João Mawete

Personal information
- Full name: João Batista Mawete
- Date of birth: 25 January 1981 (age 45)
- Place of birth: Luanda, Angola
- Height: 1.78 m (5 ft 10 in)
- Position: Striker

Youth career
- 1990−1993: La Storta
- 1993−1994: Recreativo Massamá
- 1994−2000: Benfica

Senior career*
- Years: Team / Apps / (Gls)
- 1999–2005: Benfica B / 51 / (12)
- 1999–2001: Benfica / 7 / (2)
- 2002: → S.C. Braga (loan) / 7 / (0)
- 2005–2006: Olivais e Moscavide / 6 / (0)
- 2006–2007: Walsall / 0 / (0)
- 2007–2008: Verbroedering Geel / 9 / (0)
- 2008–2009: Chalkanoras Idaliou / 18 / (1)
- 2009–2010: Hamrun Spartans / 13 / (4)
- 2010: Cabinda / 0 / (0)
- 2010–2011: Dingli Swallows / 0 / (0)
- Total:  / 111 / (19)

= João Mawete =

Angolan footballer (born 1981)

João Batista Mawete (born 4 May 1983) is an Angolan former footballer who played as a striker.

Mawete began his professional football career with Portuguese Liga side Benfica, and spent several seasons with the club's reserve team, making only seven league appearances for the first team.

==Career==
Born in Luanda, Mawete is the son of Mawete João Baptista, an ambassador for Angola. When his father was the Angolan ambassador in Rome, he joined him there and started playing football at La Storta, alongside his brother, Ludi. Despite compelling performances in youth tournaments, in 1993, Mawete moved to Lisbon to continue his education. He joined Recreativo Massamá, where he caught the attention of Benfica, who signed him in the following year. At Benfica he won the under–17 and under–19 championships, breaking an 11-year drought in the latter.

Mawete joined the first team in August 1999, and made his professional debut on 12 September, against Santa Clara. He added three more appearances for the first team in 1999–2000, before returning to the reserve team in December. In October 2000, the 19-year old extended his contract with Benfica until 2005, but only returned to the first team a year later, in October 2001. On the 13th, Mawete scored his first goal for the main team, in a 1–1 draw against União de Leiria. A week later, he opened the score in a 2–0 win against Gil Vicente. He played 8 games in half-season for Benfica, before being loaned out to Braga in January 2002, in a deal involving Tiago Mendes and Armando Sá.
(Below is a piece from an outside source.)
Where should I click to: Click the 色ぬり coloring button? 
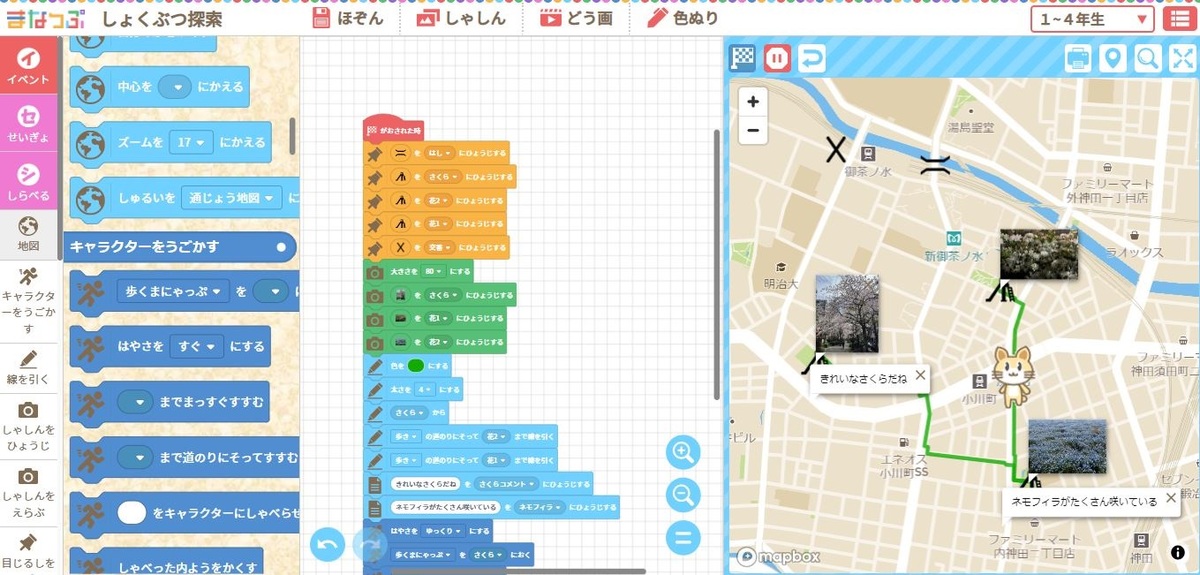click(683, 19)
In his spell in Braga, he made just seven appearances, without scoring and in July 2002, he suffered a debilitating injury that would stall his career. He rupture his tendons, almost one after another and was out for 18 months, as he described: "My injuries to the tendons changed my life as footballer for ever. I ruptured them both, one after the other, something that sideline me for one and half years. With such a serious injury like this one, clubs became afraid of hiring me, with the fear that some tendon would rupture again, so I sit forgotten in Benfica B". In June 2004, he went on trial to Wycombe Wanderers but did not stay. In April 2005, he terminated his contract with Benfica and joined Olivais e Moscavide, where he won the 2005–06 Segunda Divisão. In the following years, Mawete passed through three other clubs, only regaining some notability at Hamrun Spartans in Malta with 4 four goals in thirteen appearances. He returned to Angola in 2010 for personal reasons and ended his career in the next season at age 30. After football, he started managing hotel, pig farming and fish farming businesses.